The case pitted an open government watchdog group, Public.Resource,Org, against the State of Georgia. The state’s Georgia Code Revision Commission, an arm of the General Assembly, contracted with a private company to produce and publish an annotated version of the state’s legal code. This version, which was marketed primarily to legal audiences, included citations to relevant cases in addition to analysis from Georgia’s Attorney General.
Perhaps most importantly, under terms of the contract, the state claimed copyright protection over the annotated version of the text. A simple text version, without the supplemental information, remained free for online use, but the annotated version had to be purchased. Public.Resource.Org claimed the state had no right to claim copyright over a government edict, and republished the annotated version on its own website. Essentially, the watchdog group dared state officials to respond – which they did by suing Public.Resource.org for copyright infringement.
It is well-established under 17 U.S.C. § 105 that the US government may not copyright official edicts. However, before Monday’s decision, the Supreme Court had not weighed in on the subject of state governments obtaining such copyrights since a series of cases in the late 1800s.
The state’s argument was that the annotated version was not a government edict, but instead was a commentary on the law and, thus, eligible for copyright protection. But in writing for the majority, Chief Justice John Roberts rejected that notion, writing, “judges- and, we now confirm, legislators- may not be considered the “authors” of the works they produce in the course of their official duties as judges and legislators. That rule applies regardless of whether a given material carries the force of law.”
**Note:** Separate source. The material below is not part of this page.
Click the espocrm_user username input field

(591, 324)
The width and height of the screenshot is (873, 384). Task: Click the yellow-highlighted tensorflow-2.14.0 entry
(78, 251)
“We have previously applied that doctrine to hold that non-binding, explanatory legal materials are not copyright-able when created by judges who possess the authority to make and interpret the law. See Banks v. Manchester, 128 U. S. 244 (1888). We now recognize that the same logic applies to non-binding, explanatory legal materials created by a legislative body vested with the authority to make law.” The Court ended with a “clear path forward” to assist in determining whether a governmental work is copyrightable: (1) is the author of the work a judge or legislator? (2) if so, whatever work that judge or legislator produces in the course of his judicial or legislative duties is not copyrightable.
The Court’s decision upholds the October 2018 decision by the Eleventh Circuit in favor of Public.Resource.Org. In that decision, the Eleventh Circuit held that even an annotated version of a state’s legal code is “inherently public material” and that “these annotations case an undeniable, official shadow over how Georgia laws are interpreted and understood.”